USC and UCLA will settle the debate on the field Nov. 19 in the Rose Bowl, but until that fateful Saturday in Pasadena, the weekly College Football Playoff rankings’ unveiling will have to suffice fanning the flames between the crosstown rivals.

And Tuesday’s second release of the CFP top 25 provided some pretty good fodder.

UCLA, despite winning by two touchdowns on the road at Arizona State without star running back Zach Charbonnet to improve to 8-1, stayed put at No. 12.

USC, despite giving up five touchdowns to a tepid California offense during a 41-35 win at the Coliseum, moved up one spot to No. 8, taking advantage of losses by Alabama and Clemson, which dropped to No. 9 and No. 10, respectively.

Last week, CFP selection committee chair Boo Corrigan said the group used its “football judgment” in placing the Bruins behind the Trojans. Corrigan, the athletic director at N.C. State, indicated that UCLA’s margin of defeat in its 45-30 loss at Oregon hurt the Bruins compared to the Trojans, who lost by just one point at Utah.

The committee is supposed to start from scratch each week. UCLA was more impressive in victory than USC, but it should be noted the Trojans were without star wide receivers Jordan Addison and Mario Williams and key linebacker Eric Gentry on Saturday against Cal.

Still, with Washington’s entry into the rankings at No. 25, the Bruins now have two top-25 wins compared to none for the Trojans.

Of course, if UCLA beats USC, it is likely to vault right into that top eight and position itself for playoff semifinal contention with a win in the Pac-12 championship game.

All this will do is fuel the fire of quarterback Dorian Thompson-Robinson in the coming days.

For USC, the path remains clear. The Trojans need to win out in the regular season, which would now include a win over No. 20 Notre Dame. They also need Oregon to beat Utah Nov. 19 to eliminate the chance the Trojans lose a tiebreaker to the Utes in making the Pac-12 title game.

It’s now up to the Pac-12’s top four, led by No. 6 Oregon, to not slip up against the teams below them in the standings.

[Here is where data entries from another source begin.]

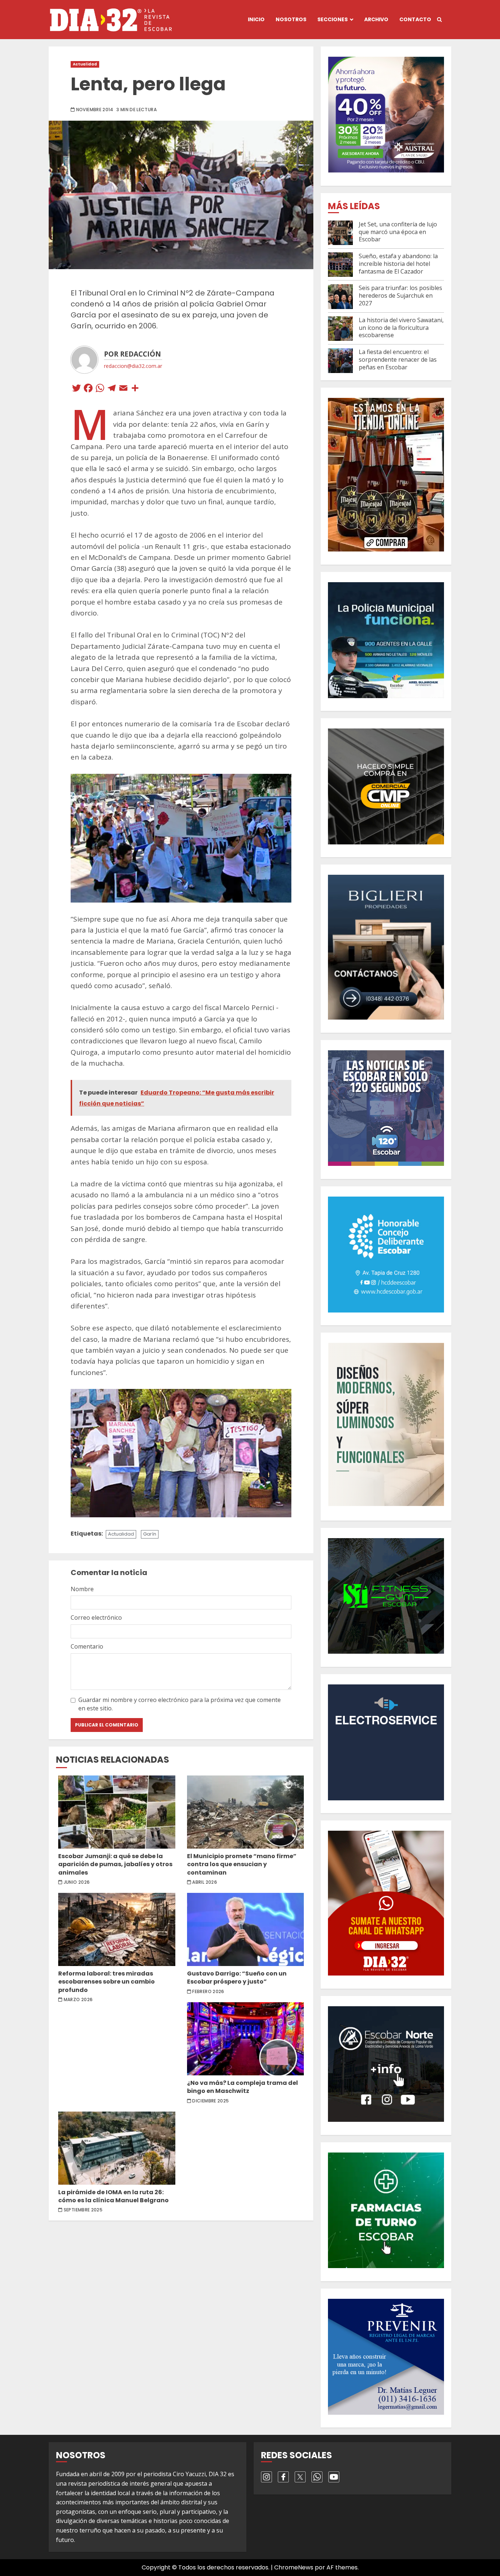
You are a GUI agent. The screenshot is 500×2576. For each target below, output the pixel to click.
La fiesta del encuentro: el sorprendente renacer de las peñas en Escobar (398, 359)
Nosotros (291, 19)
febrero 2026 (208, 1992)
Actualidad (85, 64)
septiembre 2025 (83, 2210)
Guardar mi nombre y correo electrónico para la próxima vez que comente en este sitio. (179, 1704)
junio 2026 (77, 1882)
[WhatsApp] (100, 389)
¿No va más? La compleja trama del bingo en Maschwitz (245, 2038)
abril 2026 (204, 1882)
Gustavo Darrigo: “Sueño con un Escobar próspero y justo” (245, 1929)
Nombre (82, 1589)
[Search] (439, 20)
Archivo (376, 19)
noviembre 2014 (94, 110)
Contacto (415, 19)
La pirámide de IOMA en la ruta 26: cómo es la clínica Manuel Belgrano (116, 2148)
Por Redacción (132, 354)
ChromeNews (293, 2567)
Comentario (87, 1646)
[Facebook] (88, 389)
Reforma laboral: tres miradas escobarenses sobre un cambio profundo (116, 1929)
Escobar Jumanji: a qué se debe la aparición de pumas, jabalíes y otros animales (116, 1812)
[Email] (123, 389)
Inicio (256, 19)
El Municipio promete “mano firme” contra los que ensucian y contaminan (245, 1812)
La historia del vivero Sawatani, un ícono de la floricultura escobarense (401, 327)
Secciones (332, 19)
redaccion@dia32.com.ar (133, 365)
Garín (149, 1533)
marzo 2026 (78, 2000)
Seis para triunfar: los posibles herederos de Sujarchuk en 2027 (400, 295)
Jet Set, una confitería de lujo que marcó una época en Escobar (398, 232)
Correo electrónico (96, 1617)
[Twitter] (76, 389)
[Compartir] (135, 389)
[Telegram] (111, 389)
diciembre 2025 (210, 2101)
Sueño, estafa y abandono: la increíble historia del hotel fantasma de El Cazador (398, 263)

The Ducks do not have an easy road with Washington, Utah and Oregon State.

The CFP’s top seven: No. 1 Georgia, No. 2 Ohio State, No. 3 Michigan, No. 4 Texas Christian, No. 5 Tennessee, No. 6 Oregon and No. 7 Louisiana State.

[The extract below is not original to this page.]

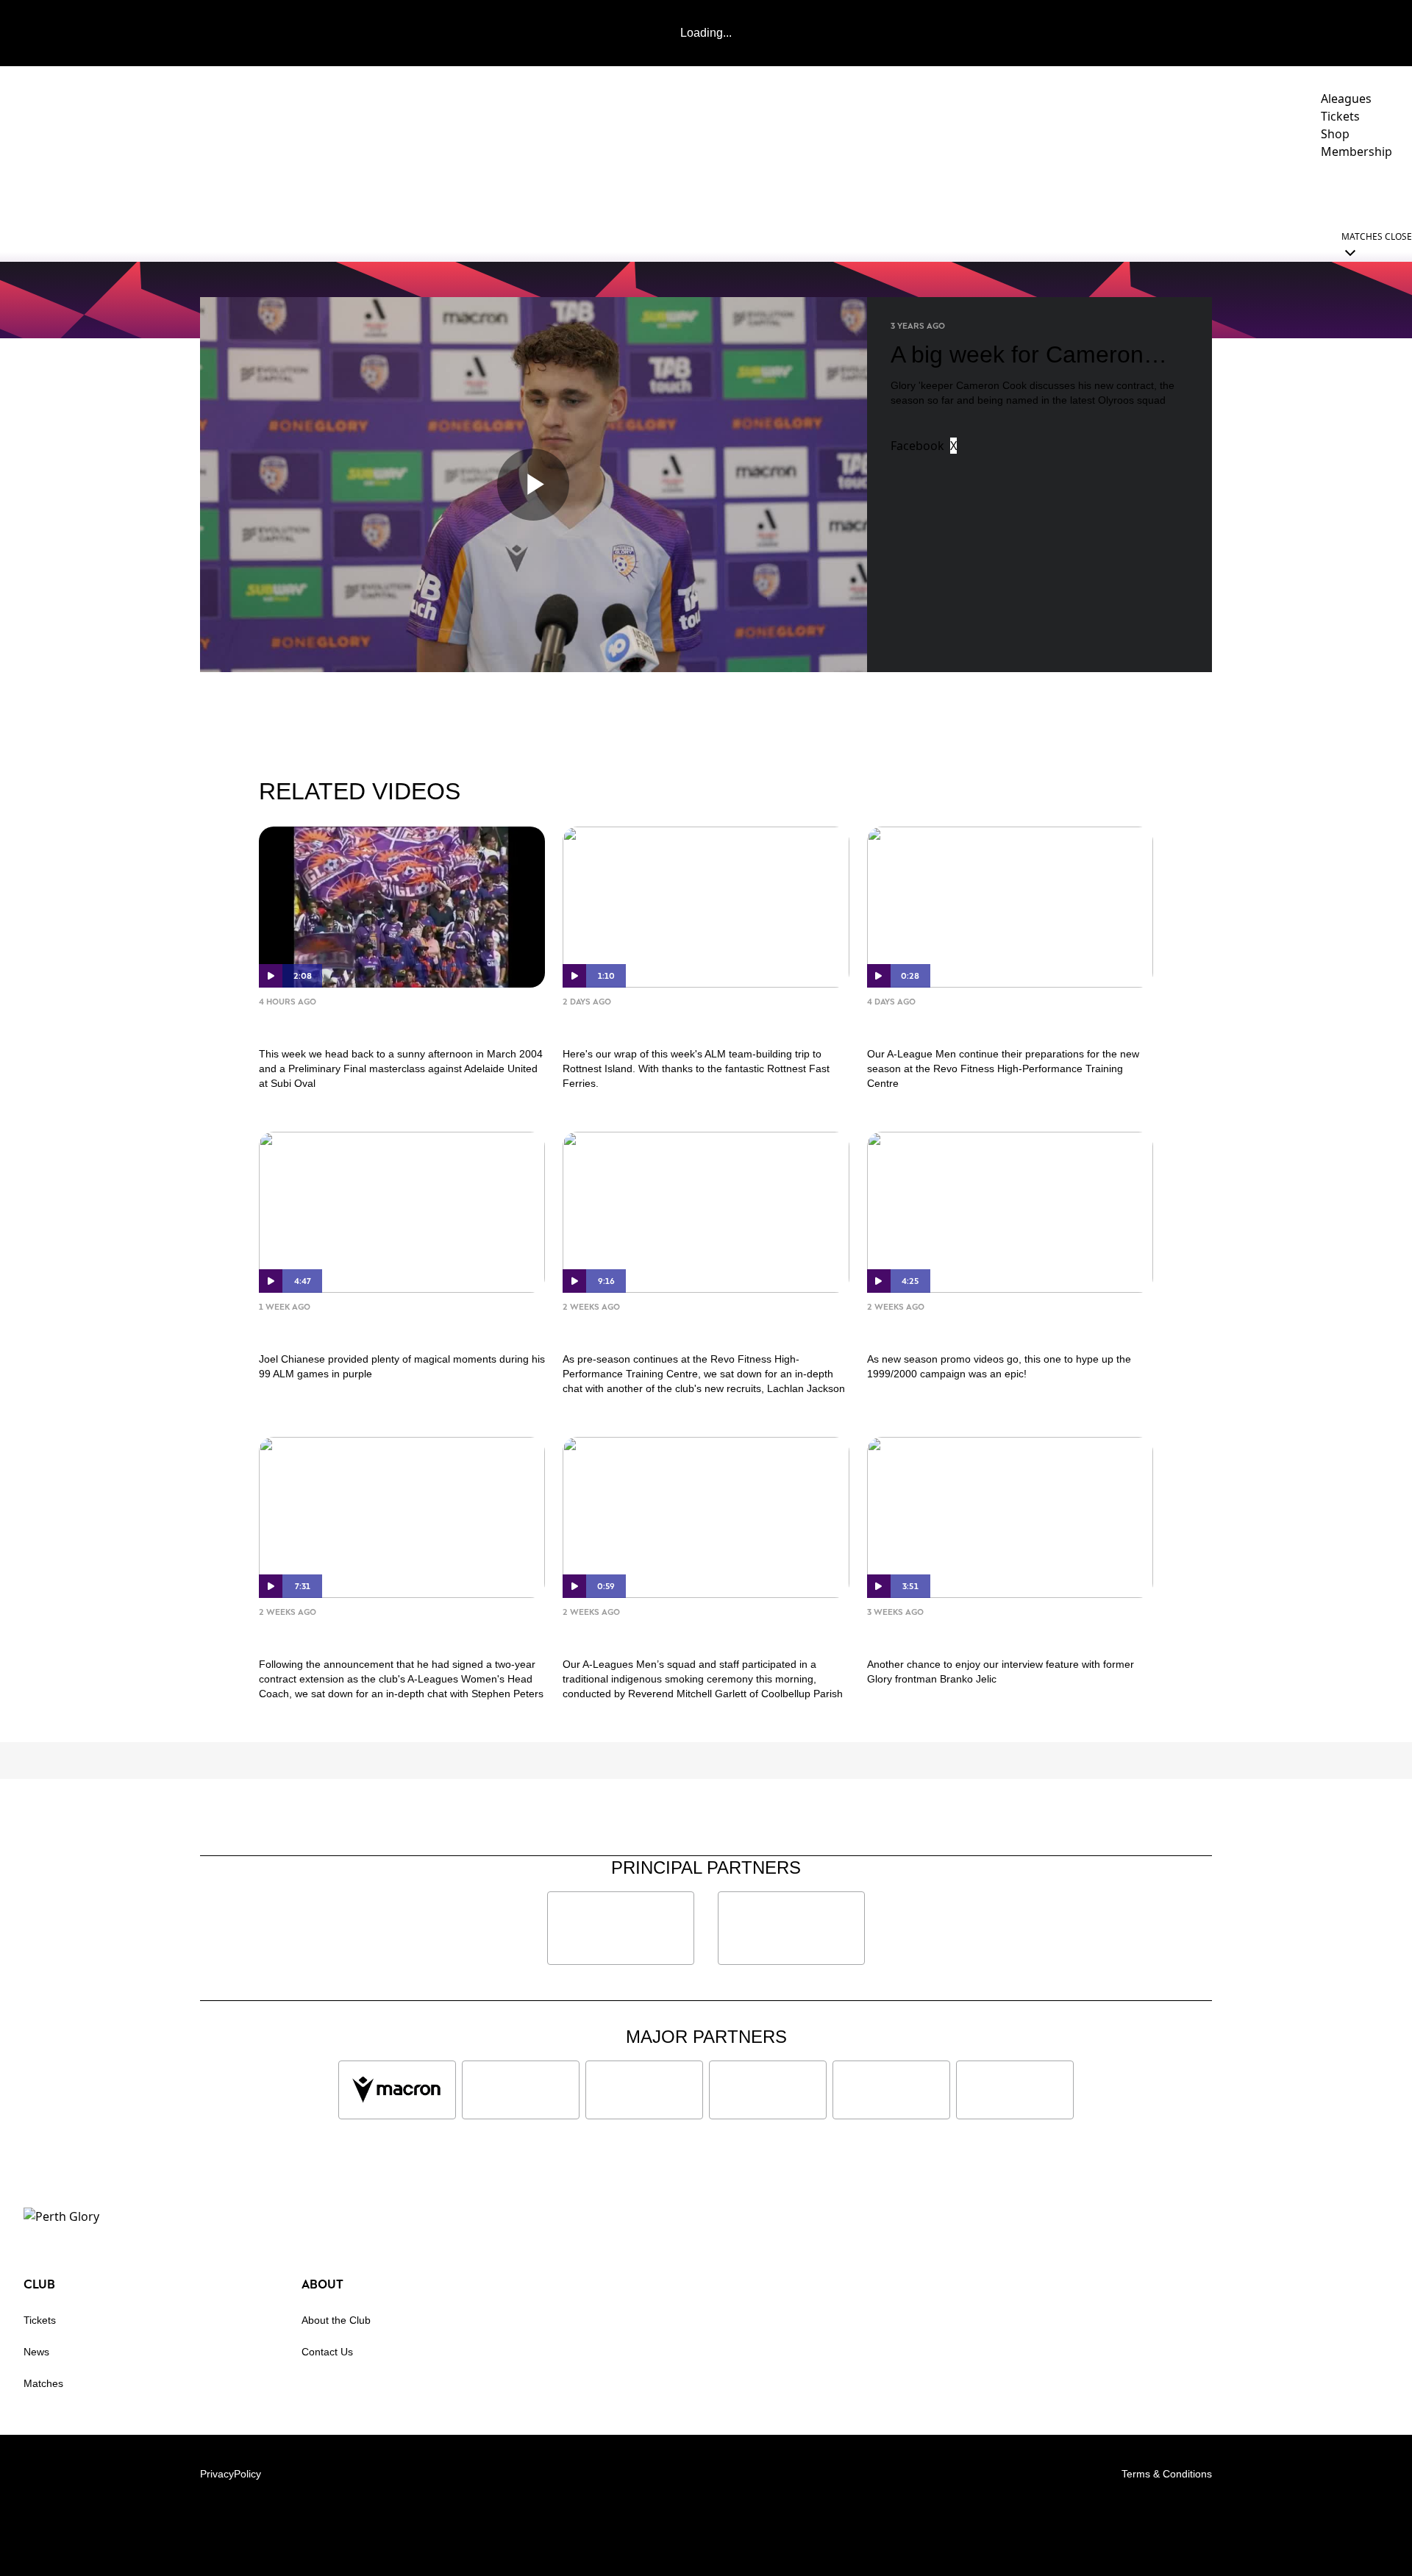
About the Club (336, 2320)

Ohio State hosts Michigan in “The Game” Nov. 26, and the loser will have a tough time making an argument they have the quality wins to sneak into the field. The Buckeyes or Wolverines would certainly need some help with one loss. LSU, with two losses, will have an uphill climb and would have to knock off defending national champion Georgia in the Southeastern Conference championship game.

There should be two spots, with TCU, Tennessee and a theoretical one-loss Pac-12 champion vying for them. It could all fall apart for TCU as soon as Saturday when they play at No. 18 Texas.

With four weeks left, the Pac-12 should feel good about its positioning — and that includes UCLA, even considering Tuesday’s snub.